─── EXCERPTED TEXT ───
Transcript
Question:
How important is research in business?
Lynda
Resnick: Research
has been so key to me, my whole working life. What we use to pay for research and the time we would wait
to get the answers, by the time a research study came back tens of thousands of
dollars later, you’d move on almost.
It used to take forever. I
would say that we must have a couple of research projects going every week at
one of our different companies.
Research is free today compared to what it used to be.
And
if you have a website and you know who your market is, then you can research
them, you can make them part of your new product development, you can take care
of them as your ambassadors. We do
a lot of that. But if you don’t,
if you’re just starting out in business; you know about Zoomerang.com? For $20 a month, you can do endless
research on that site with your demographic group, the age group, the level of
education, and so forth. You can
ask all kinds of questions to find out if you should market this better
mousetrap that you just invented.
So there
is no reason; one of the reasons I was into research so much when I was a kid
is I use to date a guy that worked at Rand and he was a researcher. So he helped me with my research. And then, as time went on, I developed
in house research. But today,
there’s no reason why everyone can’t do research before they go out and take a
chance.
Question:
How has transparency affected your business?
Lynda
Resnick: The
old idea was that when you’re getting hit over the head in the media, just put
your head down and wait until it passes.
That was the conventional wisdom.
We were attacked by the PETA people because in order to do testing on
humans for pomegranate juice. And we have spent millions and millions of
dollars with Harvard and UCLA and the Mayo Clinic and the Cleveland Clinic and
so forth and so on, all these great universities and scientific centers. But you go from a test tube, and then
you do experiments in rats or mice, and then you go to humans. It’s just part of the scientific
protocol.
And
they [PETA] came after us. And
what my husband and the legal experts decided to do was to fight it in the
courts. Well, 8 months later,
they--not PETA so much, but the animal activists that are a fringe group--where
parked outside of the houses of my innocent employees with foghorns, screaming
obscenities, calling us murderers.
There were bomb threats at the building.
They
had gone on the Internet, saying, they had poisoned 500 bottles of juice on the
eastern seaboard but they wouldn’t say where. People were dumping our juice.
───
INSTRUCTIONS FOR THE TASK →
Write the next part of the interview transcript about research and media transparency in business, picking up after its final sentence.
─── DATA EXCERPTS ───
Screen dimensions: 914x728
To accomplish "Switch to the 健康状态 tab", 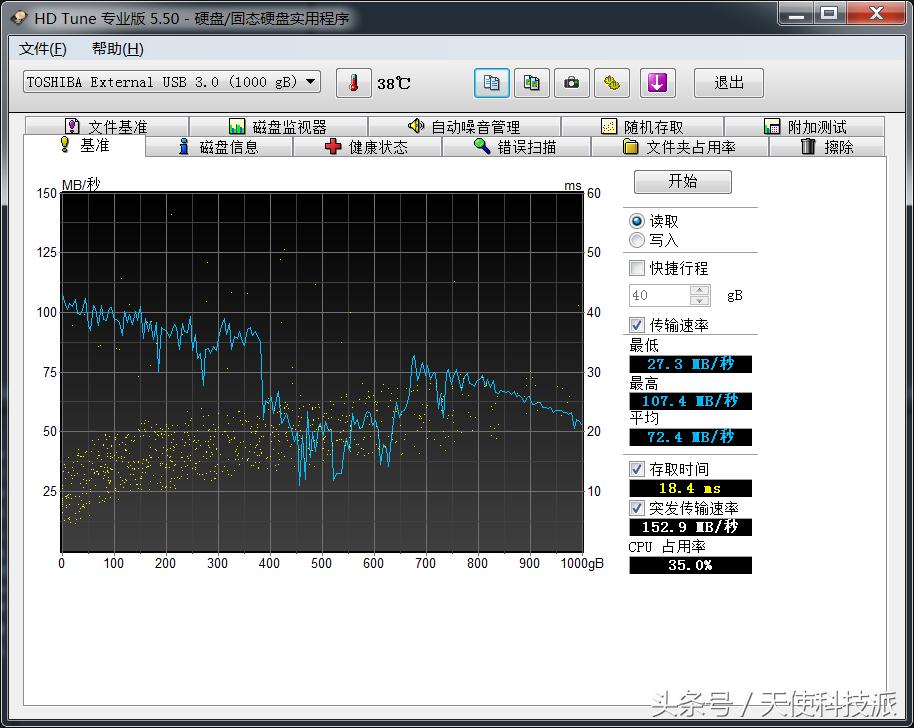I will pos(367,147).
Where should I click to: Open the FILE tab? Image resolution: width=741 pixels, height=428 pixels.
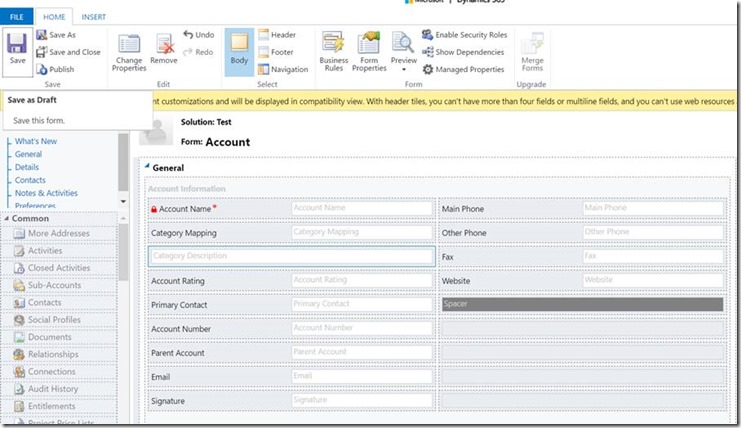pyautogui.click(x=17, y=17)
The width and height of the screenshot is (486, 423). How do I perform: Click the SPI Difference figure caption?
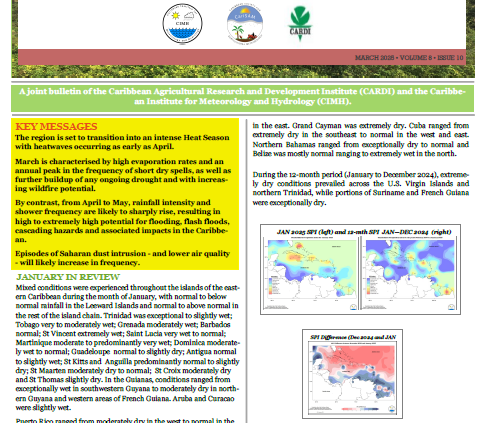pyautogui.click(x=353, y=337)
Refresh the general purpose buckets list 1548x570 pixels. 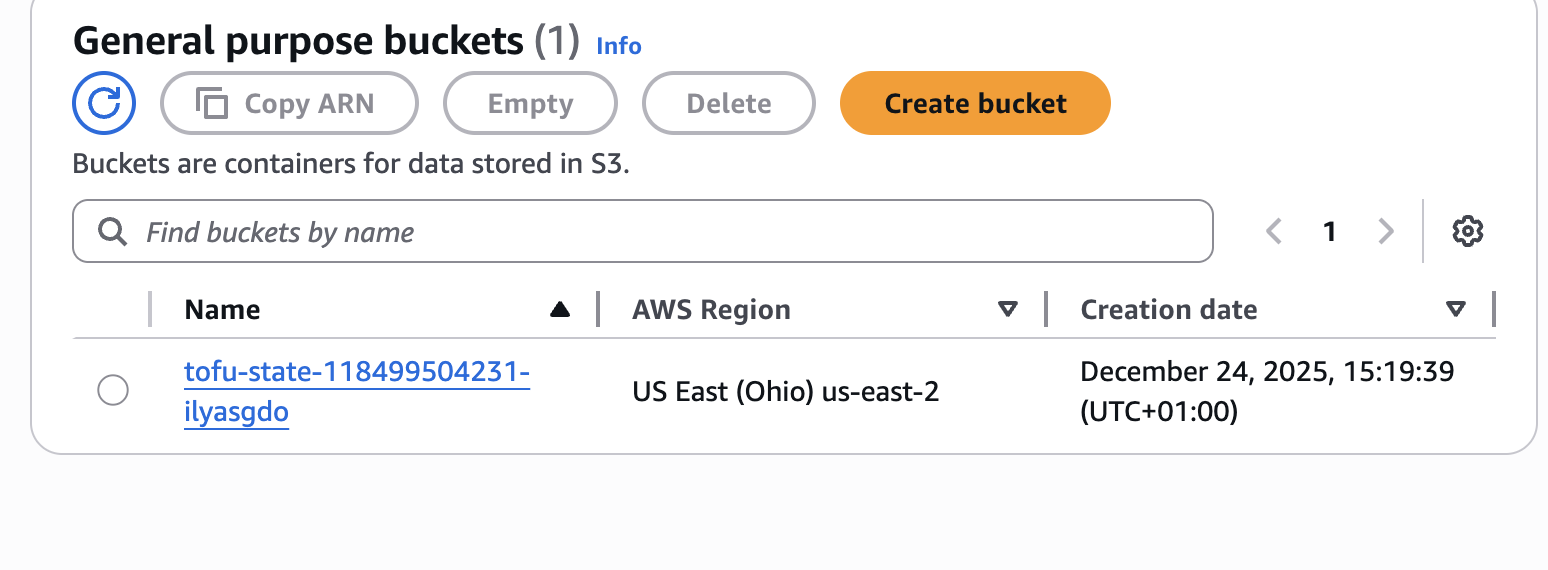point(104,103)
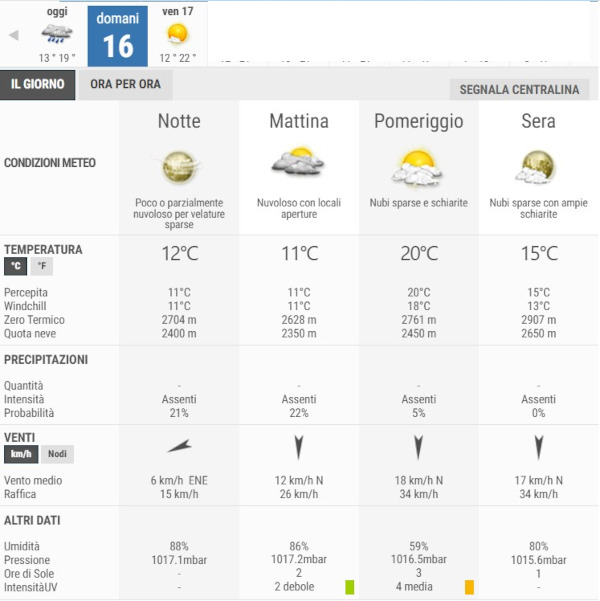The height and width of the screenshot is (601, 600).
Task: Click the Notte moon weather icon
Action: (x=179, y=165)
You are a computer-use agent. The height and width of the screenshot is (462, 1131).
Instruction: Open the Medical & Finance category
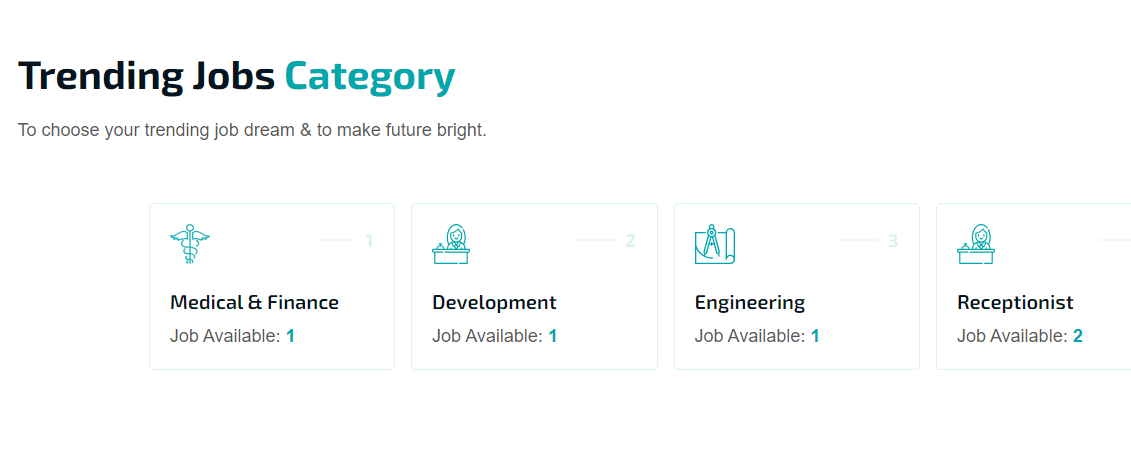(x=254, y=302)
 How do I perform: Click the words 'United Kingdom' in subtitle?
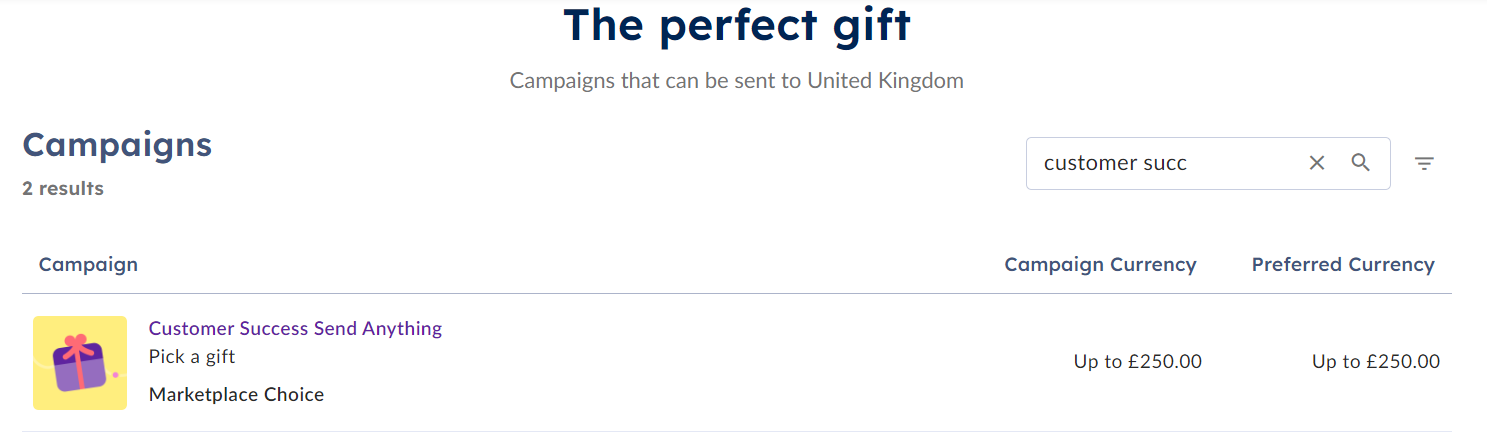885,80
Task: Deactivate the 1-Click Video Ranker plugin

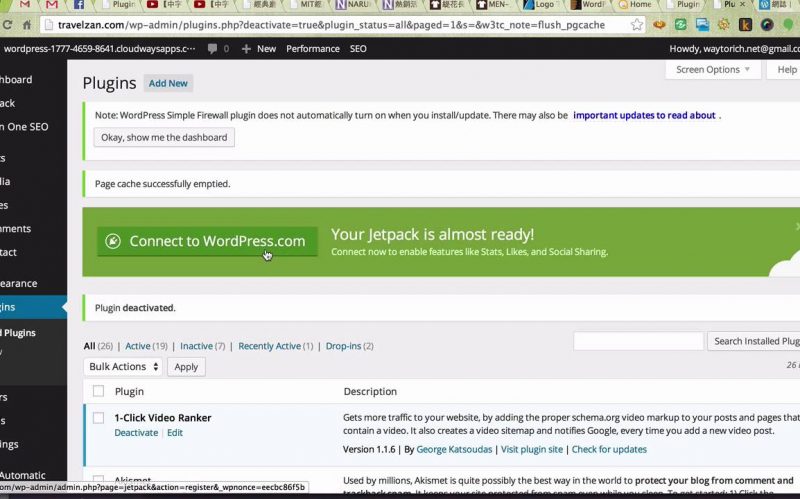Action: [136, 433]
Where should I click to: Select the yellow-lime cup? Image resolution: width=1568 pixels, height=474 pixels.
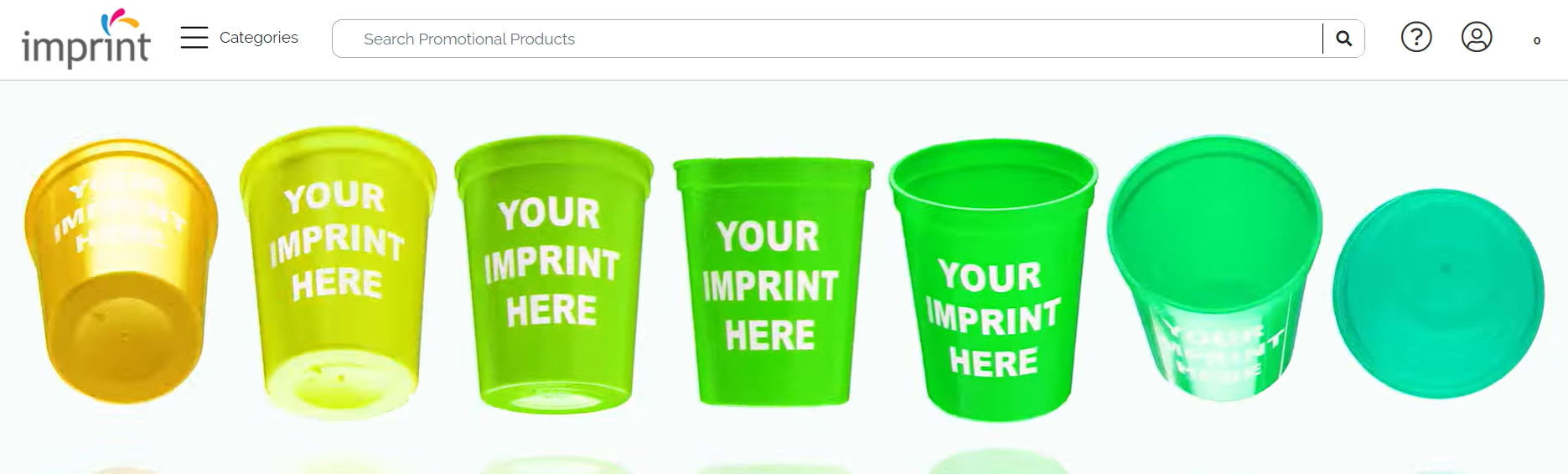[x=337, y=271]
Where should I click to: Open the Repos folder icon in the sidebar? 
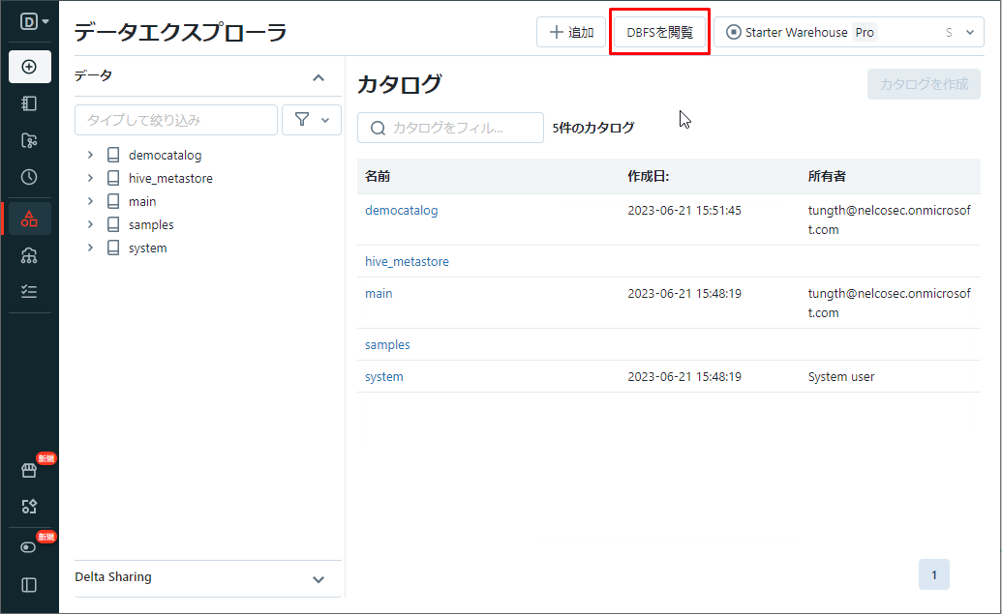click(29, 140)
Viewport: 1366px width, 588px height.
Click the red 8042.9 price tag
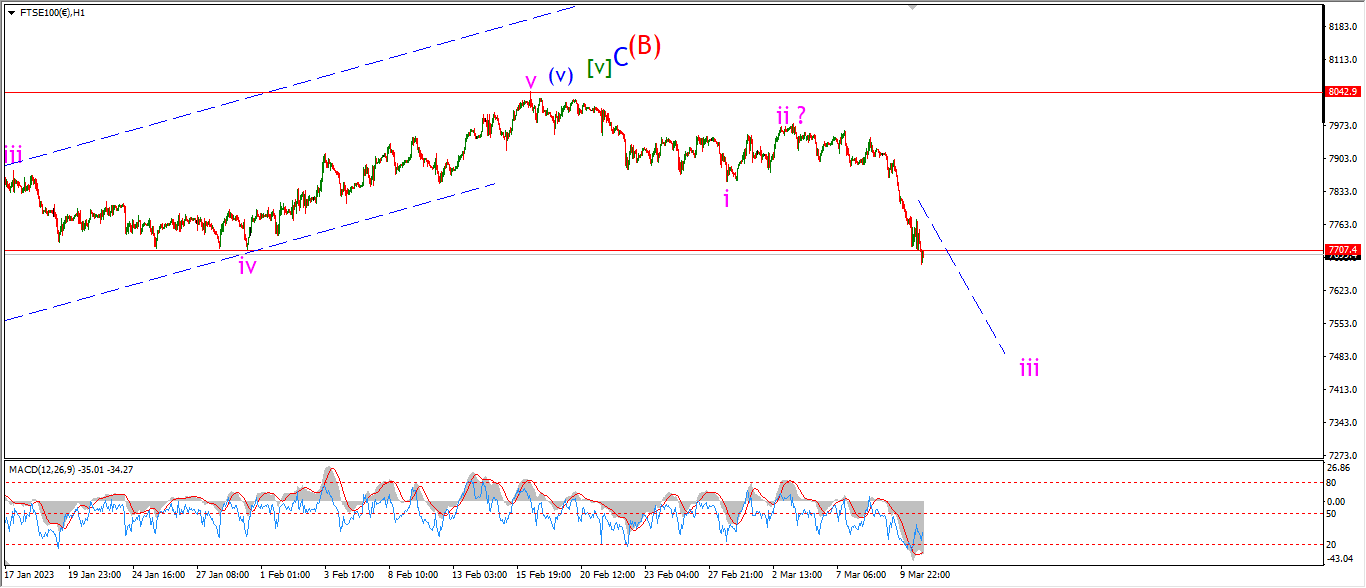coord(1342,92)
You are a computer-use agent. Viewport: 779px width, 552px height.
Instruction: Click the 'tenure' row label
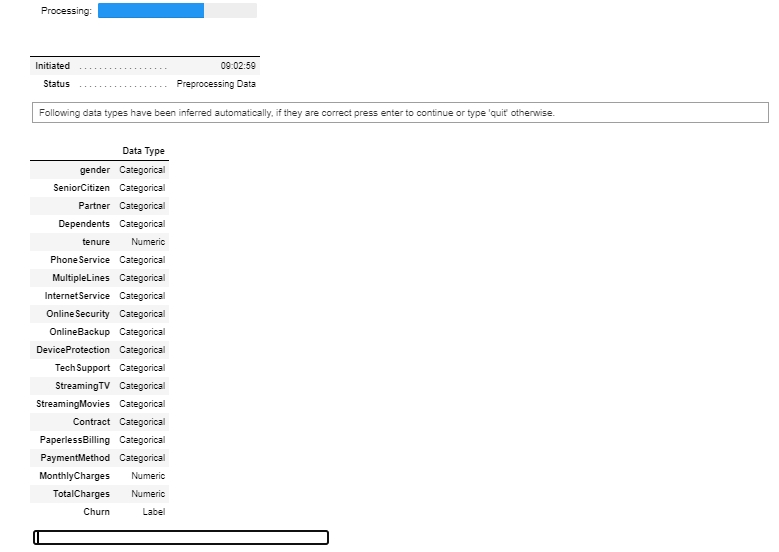pos(96,242)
───
TASK RESULT →
I
went into the office one day and my employees who are a happy lot were so
depressed. They [the protestors] were
also outside of my house but it didn’t get to me the way it did if somebody is
right on the curve and your house is right there and they’re whispering in the
window at night, we’re going to get your kids.
Now,
we had stopped animal testing 6 months before this. But I went to my husband and to the legal people and I said,
“I’m taking this over. You can
fire me if you want to but I’m going to fight this on the Internet. I’m going
back to the people.”
And
I wrote a letter to my retailers that I posted online, posted on every blog
that was talking about it, our own blogs.
Wrote to the consumers, told them absolutely the truth about we’d stop
testing 6 months ago. We were not
going to test juice again. Why we
did it; the mice and the rats.
There was one rabbit study for erectile dysfunction. You wouldn’t think rabbits would be a
good choice but be that as it may.
And
within one day, the animal activists stopped. Two days later, we made a deal with PETA. Now, we work with them. And we give money to the cause to find
ways to test.
Question:
How do you use social media?
Lynda
Resnick: I just hired a community media czar for the companies. Because every group is doing it but I
don’t want to reinvent the wheel every time we go out there. And so, I’m so committed to it. It’s not like running an ad with a
coupon, you’re going to go and count the money coming in. It’s just not like that. But if you are value based, if you are
unique, if you have ultimate transparency, then you go out and become close to
your consumer. Let them help you
build the business. You help them,
they help you. The dialogue. I want to become a part of the fiber of
the dialogue even more so. So that
is my next real effort, corporate effort, if you will, across all brands.